Adenoviral transfer of a single donor-specific MHC class I gene to recipient bone marrow cells can induce specific immunological unresponsiveness in vivo.
Fry JW., Morris PJ., Wood KJ.
We investigated the delivery of a donor-specific MHC class I gene, H-2K(b), using a newly constructed replication-defective recombinant adenovirus (AdSV40K(b)) to recipient tissue before transplantation as a means of inducing donor-specific immunological unresponsiveness. AdSV40K(b) was able to transduce both a fibroblast cell line and freshly isolated bone marrow cells (BMCs) resulting in cell surface expression of H2-K(b) protein. Intravenous infusion of AdSV40K(b)-transduced syngeneic CBA/Ca (H-2(k)) BMCs into CBA recipient mice treated with an anti-CD4 monoclonal antibody 27 days before transplantation of a fully MHC-mismatched, C57BL/10 (H-2K(b+)), cardiac allograft resulted in significant long-term graft survival when compared with mice receiving the same dose of syngeneic BMCs transduced with a control adenovirus, AdRSVbetagal.
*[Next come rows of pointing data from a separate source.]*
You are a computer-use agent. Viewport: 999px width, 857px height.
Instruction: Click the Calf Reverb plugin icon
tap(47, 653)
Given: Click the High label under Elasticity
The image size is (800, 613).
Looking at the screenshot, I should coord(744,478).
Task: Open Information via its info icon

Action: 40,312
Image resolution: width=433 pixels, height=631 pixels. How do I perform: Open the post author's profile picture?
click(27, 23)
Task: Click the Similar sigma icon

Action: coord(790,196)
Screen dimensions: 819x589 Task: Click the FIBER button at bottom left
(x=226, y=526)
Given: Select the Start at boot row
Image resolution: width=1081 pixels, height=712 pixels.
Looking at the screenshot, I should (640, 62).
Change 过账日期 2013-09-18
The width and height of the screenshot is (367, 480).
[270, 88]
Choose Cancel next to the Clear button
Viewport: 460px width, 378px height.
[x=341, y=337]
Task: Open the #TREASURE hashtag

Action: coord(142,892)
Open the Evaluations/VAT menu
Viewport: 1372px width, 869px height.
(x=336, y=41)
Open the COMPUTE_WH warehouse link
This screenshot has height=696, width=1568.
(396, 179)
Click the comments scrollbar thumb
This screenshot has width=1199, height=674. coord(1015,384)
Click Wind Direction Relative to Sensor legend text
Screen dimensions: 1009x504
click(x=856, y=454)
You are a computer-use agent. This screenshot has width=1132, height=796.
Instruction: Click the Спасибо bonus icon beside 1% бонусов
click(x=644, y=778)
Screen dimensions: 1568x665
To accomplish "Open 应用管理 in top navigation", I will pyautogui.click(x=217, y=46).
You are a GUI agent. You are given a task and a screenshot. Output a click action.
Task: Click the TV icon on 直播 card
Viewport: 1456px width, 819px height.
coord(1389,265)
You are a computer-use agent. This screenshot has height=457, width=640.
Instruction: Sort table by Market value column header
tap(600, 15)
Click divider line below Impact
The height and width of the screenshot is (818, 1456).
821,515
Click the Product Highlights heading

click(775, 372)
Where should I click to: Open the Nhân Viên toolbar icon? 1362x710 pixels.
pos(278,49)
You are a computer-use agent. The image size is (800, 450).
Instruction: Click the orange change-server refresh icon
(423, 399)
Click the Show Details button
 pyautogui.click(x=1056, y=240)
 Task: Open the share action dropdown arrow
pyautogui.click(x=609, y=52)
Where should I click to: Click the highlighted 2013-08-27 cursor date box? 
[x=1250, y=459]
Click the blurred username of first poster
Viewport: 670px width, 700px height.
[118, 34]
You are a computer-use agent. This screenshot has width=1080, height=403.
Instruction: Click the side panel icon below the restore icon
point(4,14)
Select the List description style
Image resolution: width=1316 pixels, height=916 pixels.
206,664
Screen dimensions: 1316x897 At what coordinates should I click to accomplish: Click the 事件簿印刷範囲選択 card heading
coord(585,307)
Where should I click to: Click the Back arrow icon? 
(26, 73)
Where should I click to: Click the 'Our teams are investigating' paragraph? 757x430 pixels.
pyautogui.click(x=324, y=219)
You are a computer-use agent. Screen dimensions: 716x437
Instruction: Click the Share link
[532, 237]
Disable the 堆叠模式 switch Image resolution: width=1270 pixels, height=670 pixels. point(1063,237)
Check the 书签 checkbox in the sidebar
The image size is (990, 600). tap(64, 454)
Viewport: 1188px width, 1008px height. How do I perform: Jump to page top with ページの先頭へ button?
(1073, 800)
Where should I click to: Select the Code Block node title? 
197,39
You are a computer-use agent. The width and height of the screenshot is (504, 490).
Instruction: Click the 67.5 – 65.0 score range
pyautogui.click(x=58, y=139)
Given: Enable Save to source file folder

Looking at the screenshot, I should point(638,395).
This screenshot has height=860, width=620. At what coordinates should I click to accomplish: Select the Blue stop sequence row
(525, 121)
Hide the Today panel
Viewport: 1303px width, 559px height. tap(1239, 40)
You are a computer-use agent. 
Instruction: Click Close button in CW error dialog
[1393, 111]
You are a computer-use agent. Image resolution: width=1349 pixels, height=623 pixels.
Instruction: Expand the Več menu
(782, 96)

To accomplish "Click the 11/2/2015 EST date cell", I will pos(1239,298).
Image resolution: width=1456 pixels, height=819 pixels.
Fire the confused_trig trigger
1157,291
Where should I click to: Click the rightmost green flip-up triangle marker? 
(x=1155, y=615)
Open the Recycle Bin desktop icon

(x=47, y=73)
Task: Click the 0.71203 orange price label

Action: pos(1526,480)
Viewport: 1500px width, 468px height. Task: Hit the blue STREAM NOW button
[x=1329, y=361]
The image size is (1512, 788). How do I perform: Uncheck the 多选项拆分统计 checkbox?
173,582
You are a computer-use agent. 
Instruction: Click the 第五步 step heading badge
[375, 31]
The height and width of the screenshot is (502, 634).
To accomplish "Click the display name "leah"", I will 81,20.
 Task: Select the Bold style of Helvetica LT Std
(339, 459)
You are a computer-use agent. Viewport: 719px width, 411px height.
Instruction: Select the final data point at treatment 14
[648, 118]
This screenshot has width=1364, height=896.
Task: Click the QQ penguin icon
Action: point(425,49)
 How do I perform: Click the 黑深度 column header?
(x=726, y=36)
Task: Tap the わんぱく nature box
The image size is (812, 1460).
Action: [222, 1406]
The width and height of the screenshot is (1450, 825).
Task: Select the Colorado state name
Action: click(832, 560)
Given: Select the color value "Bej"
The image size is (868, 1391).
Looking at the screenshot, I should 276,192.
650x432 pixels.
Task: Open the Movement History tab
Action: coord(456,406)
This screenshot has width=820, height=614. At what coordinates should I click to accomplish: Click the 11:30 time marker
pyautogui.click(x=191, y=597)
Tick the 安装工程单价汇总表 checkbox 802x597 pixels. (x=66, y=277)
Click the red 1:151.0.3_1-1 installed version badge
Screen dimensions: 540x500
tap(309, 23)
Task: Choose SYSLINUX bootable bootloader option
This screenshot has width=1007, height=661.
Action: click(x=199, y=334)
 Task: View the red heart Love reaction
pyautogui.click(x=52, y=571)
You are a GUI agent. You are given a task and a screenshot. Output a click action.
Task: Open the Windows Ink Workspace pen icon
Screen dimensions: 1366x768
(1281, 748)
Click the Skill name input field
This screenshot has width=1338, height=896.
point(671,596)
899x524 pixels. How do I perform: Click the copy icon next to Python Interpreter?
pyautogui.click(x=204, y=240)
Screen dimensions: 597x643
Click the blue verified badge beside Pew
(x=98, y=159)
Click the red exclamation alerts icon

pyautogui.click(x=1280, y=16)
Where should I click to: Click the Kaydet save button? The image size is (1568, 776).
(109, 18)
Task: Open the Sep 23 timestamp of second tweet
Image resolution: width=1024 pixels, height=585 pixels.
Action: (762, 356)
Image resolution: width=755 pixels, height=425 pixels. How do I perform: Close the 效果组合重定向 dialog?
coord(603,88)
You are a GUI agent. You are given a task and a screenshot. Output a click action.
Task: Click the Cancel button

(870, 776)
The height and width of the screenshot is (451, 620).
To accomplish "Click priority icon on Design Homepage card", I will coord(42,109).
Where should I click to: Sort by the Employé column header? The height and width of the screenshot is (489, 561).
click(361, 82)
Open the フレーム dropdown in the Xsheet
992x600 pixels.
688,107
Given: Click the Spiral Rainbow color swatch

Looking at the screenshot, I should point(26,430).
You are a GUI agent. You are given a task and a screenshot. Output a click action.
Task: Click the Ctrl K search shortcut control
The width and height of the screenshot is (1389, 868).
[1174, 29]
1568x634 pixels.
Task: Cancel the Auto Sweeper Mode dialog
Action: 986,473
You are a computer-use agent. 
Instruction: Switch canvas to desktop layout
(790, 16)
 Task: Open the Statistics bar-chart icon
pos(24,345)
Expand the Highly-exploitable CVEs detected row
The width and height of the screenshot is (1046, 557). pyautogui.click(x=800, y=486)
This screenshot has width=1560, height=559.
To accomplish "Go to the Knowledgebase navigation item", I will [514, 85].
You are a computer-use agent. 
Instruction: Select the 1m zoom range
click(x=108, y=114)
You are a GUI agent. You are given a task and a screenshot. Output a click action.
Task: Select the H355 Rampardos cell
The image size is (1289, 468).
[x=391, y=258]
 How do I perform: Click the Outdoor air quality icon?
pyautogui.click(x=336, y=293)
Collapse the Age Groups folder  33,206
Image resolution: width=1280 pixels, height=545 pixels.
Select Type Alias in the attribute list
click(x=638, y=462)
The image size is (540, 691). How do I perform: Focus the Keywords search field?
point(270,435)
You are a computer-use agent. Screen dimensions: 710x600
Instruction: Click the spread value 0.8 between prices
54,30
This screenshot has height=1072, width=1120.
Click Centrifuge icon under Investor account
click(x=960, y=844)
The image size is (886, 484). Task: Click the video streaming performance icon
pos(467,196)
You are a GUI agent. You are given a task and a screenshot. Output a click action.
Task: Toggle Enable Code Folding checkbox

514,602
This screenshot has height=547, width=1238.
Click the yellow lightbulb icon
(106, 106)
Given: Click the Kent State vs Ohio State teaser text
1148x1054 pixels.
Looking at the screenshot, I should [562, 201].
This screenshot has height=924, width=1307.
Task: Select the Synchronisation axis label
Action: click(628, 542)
Despite the induction of H-2K(b)-specific hyporesponsiveness following pretreatment with AdSV40K(b)-transduced CBA BMCs, persistence of H-2K(b) mRNA in central or peripheral tissues could not be demonstrated by RT-PCR. This result was in contrast to the observed persistence of K(b) mRNA both in the periphery and thymus following the infusion of transgenic CBK (H-2(k) + K(b)) BMCs. We conclude that ex vivo adenoviral gene transfer of a single donor MHC class I gene to recipient BMCs in combination with transient depletion of CD4(+) cells is sufficient to induce long-term graft survival of a fully allogeneic cardiac graft. In addition, detectable microchimerism is not a prerequisite for graft survival.